De Minister van EZK heeft u op 18 juni 2018 (Kamerstuk 34 775 XIII, nr. 144) laten weten te zullen bezien welke verbeteringen al in de ontwerpbegroting voor 2019 kunnen worden aangebracht. Dit komt bijvoorbeeld tot uitdrukking in het formuleren van de doelen en in de kwaliteit van de toelichtingen.

6. Invest-NL

In het regeerakkoord is opnieuw bevestigd dat een nationale financieringsinstelling Invest-NL wordt opgericht. De instelling moet gewenste investeringen in bedrijven en projecten mogelijk maken, die onvoldoende financiering in de markt kunnen aantrekken. Het kabinet heeft aangegeven dat de Minister van Financiën oprichter en enig aandeelhouder wordt.12 De Minister van EZK is verantwoordelijk voor het beleid van Invest-NL en de Minister voor Buitenlandse Handel en Ontwikkelingssamenwerking (BHOS) voor het beleid van de joint venture tussen Invest-NL en FMO.

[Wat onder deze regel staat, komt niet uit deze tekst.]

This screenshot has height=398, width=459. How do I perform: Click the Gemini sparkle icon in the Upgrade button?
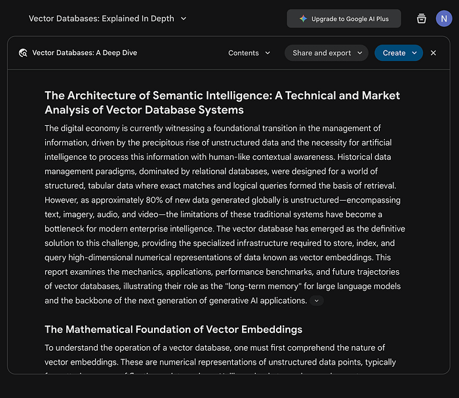(303, 19)
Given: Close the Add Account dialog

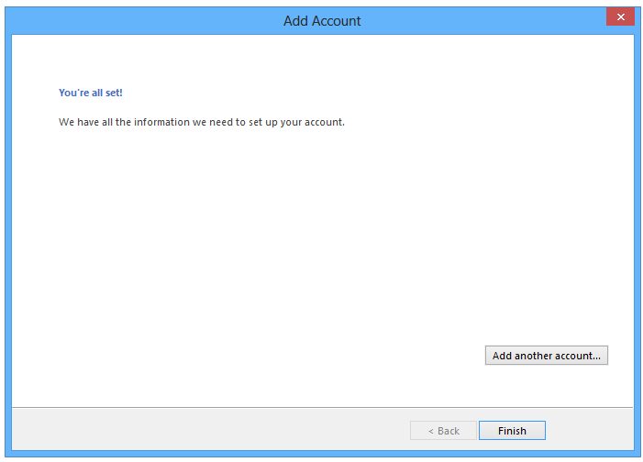Looking at the screenshot, I should (620, 17).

Invest-NL ontvangt bij de oprichting een kapitaalstorting van de Staat van € 2,5 miljard om zelf te investeren en een jaarlijkse subsidie van € 10 miljoen vanuit de begroting van het Ministerie van EZK voor nationale projectontwikkeling. De Minister voor BHOS stelt jaarlijks € 9 miljoen ter beschikking voor internationale projectontwikkeling.

Invest-NL krijgt als onderneming te maken met de verplichting om jaarlijks aangifte vennootschapsbelasting te doen. Daarnaast dient Invest-NL als onderneming btw af te dragen en te innen over verleende diensten en geleverde producten.

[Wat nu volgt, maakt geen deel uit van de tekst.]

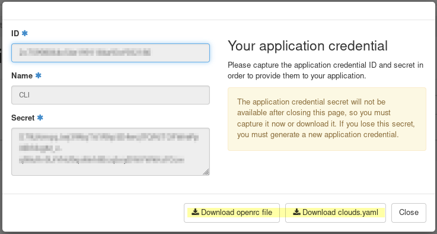Download the clouds.yaml file

(x=335, y=213)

Op grond van de Comptabiliteitswet 2016 moet een Minister met de Algemene Rekenkamer overleggen over voorstellen tot oprichting van een privaatrechtelijke rechtspersoon. Daartoe heeft de Minister van Financiën in april 2018 het conceptwetsvoorstel Machtigingswet oprichting Invest-NL aan ons voorgelegd, samen met de memorie van toelichting en de conceptstatuten van Invest-NL. Onze reactie maakt onderdeel uit van het wetgevingsdossier dat de Minister van Financiën naar verwachting dit najaar zal aanbieden aan uw Kamer. Wij verwijzen u daarom naar de inhoud daarvan, opdat u kunt beoordelen of recht is gedaan aan onze opmerkingen. De formele oprichting van Invest-NL is gepland voor de eerste helft van 2019.

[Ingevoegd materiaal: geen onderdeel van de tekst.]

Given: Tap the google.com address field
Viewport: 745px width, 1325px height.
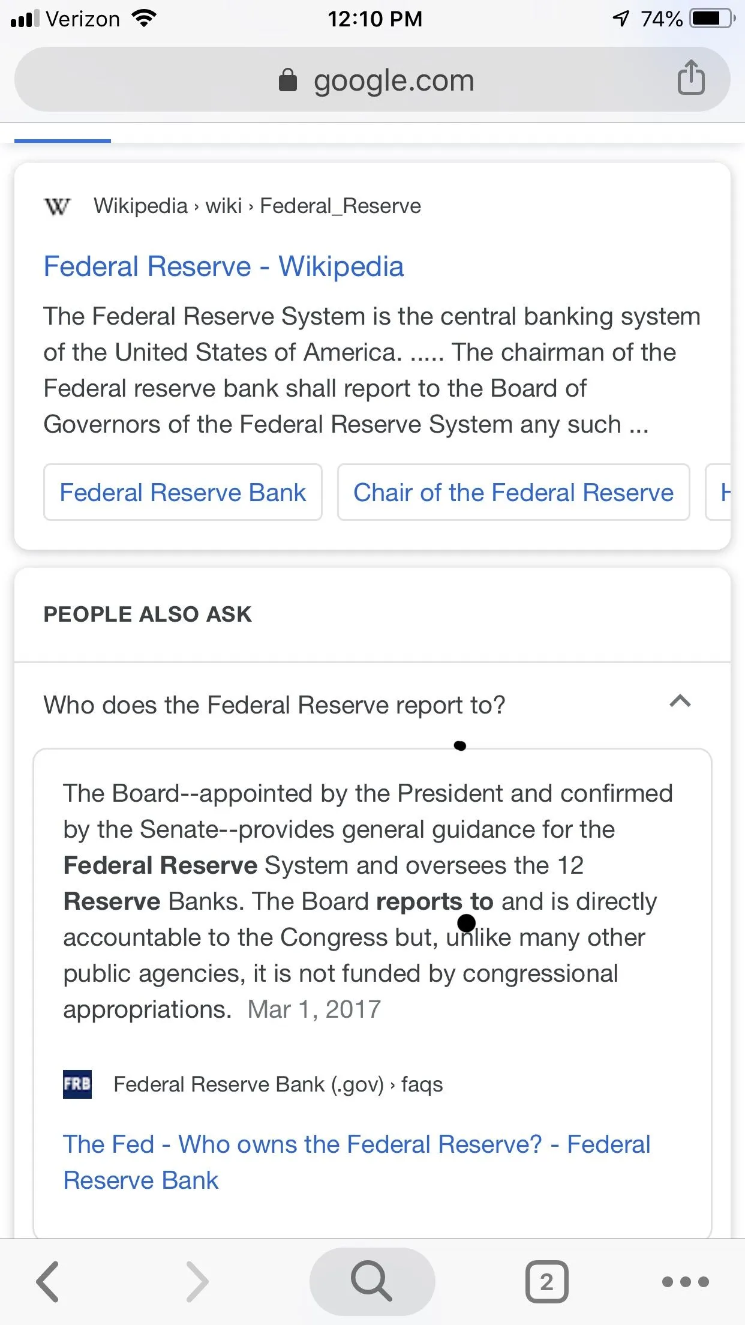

Overig te publiceren onderzoek van de Algemene Rekenkamer

Tot de publicatie van ons verantwoordingsonderzoek over 2018 op 15 mei 2019 verwachten we de volgende onderzoeken te publiceren, die van belang zijn voor het Ministerie van EZK:

  • een rapport over de gevolgen van de brexit (gepland voor december 2018);

  • een rapport over «Verantwoord begroten» (gepland voor het eerste kwartaal van 2019);

  • een rapport over revolverende fondsen bij het Rijk (gepland voor het eerste kwartaal van 2019).